Ranti berjalan hati-hati, ia jongkok dan meraih bingkai foto tersebut. Tampak foto ibu mertua yang tengah tersenyum sementara tatapan mata dalam foto itu menatap tajam pada Miranti.

"Aaawh!" Ranti menjerit sejadi-jadinya, ia melempar foto itu dengan cepat saat sebuah tangan mengusap bahunya. Sebuah tangan yang sangat dingin. Belum sempat rasa takutnya mereda, dari arah pintu terdengar suara ketukan.

Tok tok tok!

Ranti menoleh pada pintu dengan keringat dingin yang mengucur membasahi hingga ke leher. Ia bahkan tak berani beranjak sedikitpun dari ruang tamu, suasana rumahnya pagi itu terasa sangat aneh bagai diliputi aura mistis.

"Ranti! Ranti! Buka, Sayang. Ini Bram, suamimu," ujar seseorang dari balik pintu.
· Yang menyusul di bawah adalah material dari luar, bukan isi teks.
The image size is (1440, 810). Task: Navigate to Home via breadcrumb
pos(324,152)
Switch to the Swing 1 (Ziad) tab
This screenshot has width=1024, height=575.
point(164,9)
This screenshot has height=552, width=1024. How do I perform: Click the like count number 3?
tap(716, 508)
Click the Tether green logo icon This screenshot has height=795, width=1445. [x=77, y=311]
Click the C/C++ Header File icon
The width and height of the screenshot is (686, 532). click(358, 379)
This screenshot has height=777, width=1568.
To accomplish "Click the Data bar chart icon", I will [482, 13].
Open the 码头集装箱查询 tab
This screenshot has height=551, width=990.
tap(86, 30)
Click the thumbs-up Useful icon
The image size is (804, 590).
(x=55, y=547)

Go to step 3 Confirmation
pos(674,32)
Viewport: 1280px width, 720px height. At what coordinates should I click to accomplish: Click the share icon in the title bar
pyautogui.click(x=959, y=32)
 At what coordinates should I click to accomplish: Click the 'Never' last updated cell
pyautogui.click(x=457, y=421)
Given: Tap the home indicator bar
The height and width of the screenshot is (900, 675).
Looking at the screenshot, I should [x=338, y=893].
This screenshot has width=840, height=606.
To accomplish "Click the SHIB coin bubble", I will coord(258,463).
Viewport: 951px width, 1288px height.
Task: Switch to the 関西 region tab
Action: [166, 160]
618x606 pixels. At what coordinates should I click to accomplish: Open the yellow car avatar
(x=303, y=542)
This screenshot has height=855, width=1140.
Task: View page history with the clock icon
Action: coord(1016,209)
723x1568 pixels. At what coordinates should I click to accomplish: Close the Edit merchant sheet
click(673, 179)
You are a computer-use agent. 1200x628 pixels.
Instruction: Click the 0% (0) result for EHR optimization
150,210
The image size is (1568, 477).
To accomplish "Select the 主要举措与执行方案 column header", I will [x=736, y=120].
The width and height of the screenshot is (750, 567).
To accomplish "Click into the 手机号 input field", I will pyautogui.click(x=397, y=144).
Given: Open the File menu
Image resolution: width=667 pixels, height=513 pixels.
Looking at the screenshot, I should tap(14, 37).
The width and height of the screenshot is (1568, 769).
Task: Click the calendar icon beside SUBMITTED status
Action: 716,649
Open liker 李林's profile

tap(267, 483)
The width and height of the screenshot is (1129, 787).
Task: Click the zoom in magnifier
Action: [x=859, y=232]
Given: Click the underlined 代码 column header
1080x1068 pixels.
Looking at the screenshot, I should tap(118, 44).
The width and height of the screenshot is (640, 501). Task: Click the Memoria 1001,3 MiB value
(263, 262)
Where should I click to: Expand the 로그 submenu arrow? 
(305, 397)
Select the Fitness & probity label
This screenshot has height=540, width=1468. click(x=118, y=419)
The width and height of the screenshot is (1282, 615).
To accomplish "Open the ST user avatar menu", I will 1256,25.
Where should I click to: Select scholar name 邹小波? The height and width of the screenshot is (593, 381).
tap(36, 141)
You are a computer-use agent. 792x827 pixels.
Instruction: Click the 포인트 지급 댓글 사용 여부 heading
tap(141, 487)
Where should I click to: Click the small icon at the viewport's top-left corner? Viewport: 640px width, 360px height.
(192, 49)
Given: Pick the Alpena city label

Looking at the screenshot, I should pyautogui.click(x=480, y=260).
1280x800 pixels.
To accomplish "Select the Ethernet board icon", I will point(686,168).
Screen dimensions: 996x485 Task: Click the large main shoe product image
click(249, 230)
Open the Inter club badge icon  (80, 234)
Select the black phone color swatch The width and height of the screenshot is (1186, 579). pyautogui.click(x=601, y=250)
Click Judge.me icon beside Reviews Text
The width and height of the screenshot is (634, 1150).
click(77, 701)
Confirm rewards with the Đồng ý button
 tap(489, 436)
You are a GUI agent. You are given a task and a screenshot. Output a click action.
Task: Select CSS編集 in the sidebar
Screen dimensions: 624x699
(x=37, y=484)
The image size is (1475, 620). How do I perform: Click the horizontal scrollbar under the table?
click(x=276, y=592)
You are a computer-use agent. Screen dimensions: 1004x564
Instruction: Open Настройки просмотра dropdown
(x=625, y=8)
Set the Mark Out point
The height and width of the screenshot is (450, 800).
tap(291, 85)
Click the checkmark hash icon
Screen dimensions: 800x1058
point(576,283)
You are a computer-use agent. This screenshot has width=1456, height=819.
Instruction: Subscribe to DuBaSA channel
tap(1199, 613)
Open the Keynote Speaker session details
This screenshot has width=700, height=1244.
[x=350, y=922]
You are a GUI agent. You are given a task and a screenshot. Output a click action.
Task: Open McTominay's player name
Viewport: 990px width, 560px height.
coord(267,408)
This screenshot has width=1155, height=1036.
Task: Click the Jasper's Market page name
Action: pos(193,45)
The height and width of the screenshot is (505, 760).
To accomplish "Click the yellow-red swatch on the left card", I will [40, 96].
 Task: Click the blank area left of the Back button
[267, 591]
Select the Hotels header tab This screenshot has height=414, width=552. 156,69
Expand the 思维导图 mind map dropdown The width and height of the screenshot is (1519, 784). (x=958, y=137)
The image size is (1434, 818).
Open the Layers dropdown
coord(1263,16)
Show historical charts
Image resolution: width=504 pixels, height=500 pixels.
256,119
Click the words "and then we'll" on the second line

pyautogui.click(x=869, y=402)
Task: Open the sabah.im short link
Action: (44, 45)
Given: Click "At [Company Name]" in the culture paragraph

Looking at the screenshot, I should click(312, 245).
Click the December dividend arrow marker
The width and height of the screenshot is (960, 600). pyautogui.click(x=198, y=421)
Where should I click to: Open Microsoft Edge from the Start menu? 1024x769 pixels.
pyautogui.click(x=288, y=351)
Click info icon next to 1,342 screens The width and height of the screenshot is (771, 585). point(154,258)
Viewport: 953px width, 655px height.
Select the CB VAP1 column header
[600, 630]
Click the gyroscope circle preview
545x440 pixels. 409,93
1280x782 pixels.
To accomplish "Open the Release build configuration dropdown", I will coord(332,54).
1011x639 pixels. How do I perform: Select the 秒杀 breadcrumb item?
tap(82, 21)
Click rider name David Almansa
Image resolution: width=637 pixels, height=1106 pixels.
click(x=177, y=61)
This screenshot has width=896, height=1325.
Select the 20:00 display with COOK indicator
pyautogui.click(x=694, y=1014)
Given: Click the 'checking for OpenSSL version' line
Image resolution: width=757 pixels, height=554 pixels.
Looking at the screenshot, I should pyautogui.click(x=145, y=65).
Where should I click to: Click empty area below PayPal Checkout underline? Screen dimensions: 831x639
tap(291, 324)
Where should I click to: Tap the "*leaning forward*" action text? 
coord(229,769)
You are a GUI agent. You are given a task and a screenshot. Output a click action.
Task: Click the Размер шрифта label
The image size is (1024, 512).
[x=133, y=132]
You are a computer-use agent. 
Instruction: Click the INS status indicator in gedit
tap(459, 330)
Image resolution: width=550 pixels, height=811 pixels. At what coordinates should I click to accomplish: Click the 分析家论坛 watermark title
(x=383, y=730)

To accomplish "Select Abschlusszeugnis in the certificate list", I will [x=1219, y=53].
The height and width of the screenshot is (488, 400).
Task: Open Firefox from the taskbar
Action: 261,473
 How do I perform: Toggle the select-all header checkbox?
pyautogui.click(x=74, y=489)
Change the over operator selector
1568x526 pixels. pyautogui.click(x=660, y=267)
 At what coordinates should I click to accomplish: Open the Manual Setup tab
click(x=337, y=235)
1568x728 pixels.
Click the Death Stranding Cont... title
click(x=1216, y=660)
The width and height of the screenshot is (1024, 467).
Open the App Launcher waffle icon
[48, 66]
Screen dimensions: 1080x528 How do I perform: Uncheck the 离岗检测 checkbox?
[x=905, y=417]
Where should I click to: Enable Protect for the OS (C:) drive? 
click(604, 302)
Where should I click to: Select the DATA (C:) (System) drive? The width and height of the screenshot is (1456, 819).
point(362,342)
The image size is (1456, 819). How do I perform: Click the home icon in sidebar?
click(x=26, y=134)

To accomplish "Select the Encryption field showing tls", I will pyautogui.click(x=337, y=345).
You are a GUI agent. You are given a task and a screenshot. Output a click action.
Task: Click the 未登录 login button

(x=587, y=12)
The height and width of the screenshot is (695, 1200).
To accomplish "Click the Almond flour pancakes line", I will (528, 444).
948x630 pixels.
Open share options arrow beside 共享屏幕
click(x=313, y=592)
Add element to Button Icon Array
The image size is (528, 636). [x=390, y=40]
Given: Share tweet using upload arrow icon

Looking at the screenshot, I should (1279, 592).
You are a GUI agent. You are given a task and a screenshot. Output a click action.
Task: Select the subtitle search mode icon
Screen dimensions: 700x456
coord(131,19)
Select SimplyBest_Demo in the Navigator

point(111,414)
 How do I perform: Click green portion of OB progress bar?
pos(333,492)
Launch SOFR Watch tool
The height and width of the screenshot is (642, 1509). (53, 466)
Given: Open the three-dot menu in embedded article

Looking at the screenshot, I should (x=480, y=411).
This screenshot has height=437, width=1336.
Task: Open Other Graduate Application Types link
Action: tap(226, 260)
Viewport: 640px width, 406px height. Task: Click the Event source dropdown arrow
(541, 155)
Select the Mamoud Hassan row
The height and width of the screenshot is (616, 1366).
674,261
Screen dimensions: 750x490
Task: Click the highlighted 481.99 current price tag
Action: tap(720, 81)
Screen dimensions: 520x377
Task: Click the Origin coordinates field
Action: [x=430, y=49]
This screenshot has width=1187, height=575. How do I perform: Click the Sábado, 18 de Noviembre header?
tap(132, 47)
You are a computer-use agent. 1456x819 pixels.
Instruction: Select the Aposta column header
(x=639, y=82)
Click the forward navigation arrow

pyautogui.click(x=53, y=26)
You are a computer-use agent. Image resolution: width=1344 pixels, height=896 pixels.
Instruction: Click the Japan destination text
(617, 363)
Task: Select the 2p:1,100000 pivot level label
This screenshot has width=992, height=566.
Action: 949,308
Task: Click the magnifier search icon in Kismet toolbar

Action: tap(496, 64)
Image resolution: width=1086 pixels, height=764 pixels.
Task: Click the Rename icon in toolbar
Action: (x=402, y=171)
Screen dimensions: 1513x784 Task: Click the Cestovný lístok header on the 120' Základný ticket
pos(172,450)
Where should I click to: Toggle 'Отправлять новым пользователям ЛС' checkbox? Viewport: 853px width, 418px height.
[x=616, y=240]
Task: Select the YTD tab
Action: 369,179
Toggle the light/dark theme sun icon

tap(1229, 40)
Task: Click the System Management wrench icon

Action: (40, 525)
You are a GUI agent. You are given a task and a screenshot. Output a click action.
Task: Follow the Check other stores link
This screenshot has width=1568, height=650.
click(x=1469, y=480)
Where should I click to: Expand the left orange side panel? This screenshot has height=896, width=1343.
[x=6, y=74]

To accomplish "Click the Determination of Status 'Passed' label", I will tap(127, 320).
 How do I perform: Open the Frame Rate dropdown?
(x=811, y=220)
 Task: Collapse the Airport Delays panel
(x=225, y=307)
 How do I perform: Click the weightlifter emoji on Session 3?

Ranti sedikit bisa bernafas lega, perlahan ia bangkit dan gegas berjalan untuk membuka pintu.

"Mas ...!" Rengek Miranti, ia segera memeluk tubuh suaminya yang pulang membawa beberapa bungkus makanan.

"Ka-kamu kenapa, Sayang? Wajahmu pucat seperti melihat hantu," tanya Bram penasaran mendapati tubuh istrinya lemas gemetaran.

"Foto itu ... foto itu jatuh dan pecah pada bingkai kaca-nya," Ucap Ranti terbata, tangannya menunjuk pada bingkai foto yang tadi terjatuh. Bram segera menarik tangan istrinya untuk memeriksa apa yang baru saja ia dengar.

"Mana? Fotonya baik-baik saja kok," ucap Bram bingung, Ranti perlahan memperhatikan di mana letak foto itu terjatuh, namun ia justru mengucek mata karena foto ibu mertua masih terpasang rapi di dinding ruang tamu.

"Ta-tadi foto ini jatuh, Mas ...," ujar Ranti, tapi Bram hanya diam termangu. Ia tak memahami apa yang dimaksud oleh istrinya.

"Ya sudah lupakan, kita lebih baik sarapan dulu, perjalanan nanti cukup jauh." Sahut Bram mencoba menenangkan, ia mengajak Ranti duduk di kursi di ruang makan, mengambilkan piring dan sendok agar mereka segera sarapan. Ranti menarik nafas dalam-dalam, ia mengira bahwa dirinya telah berhalusinasi.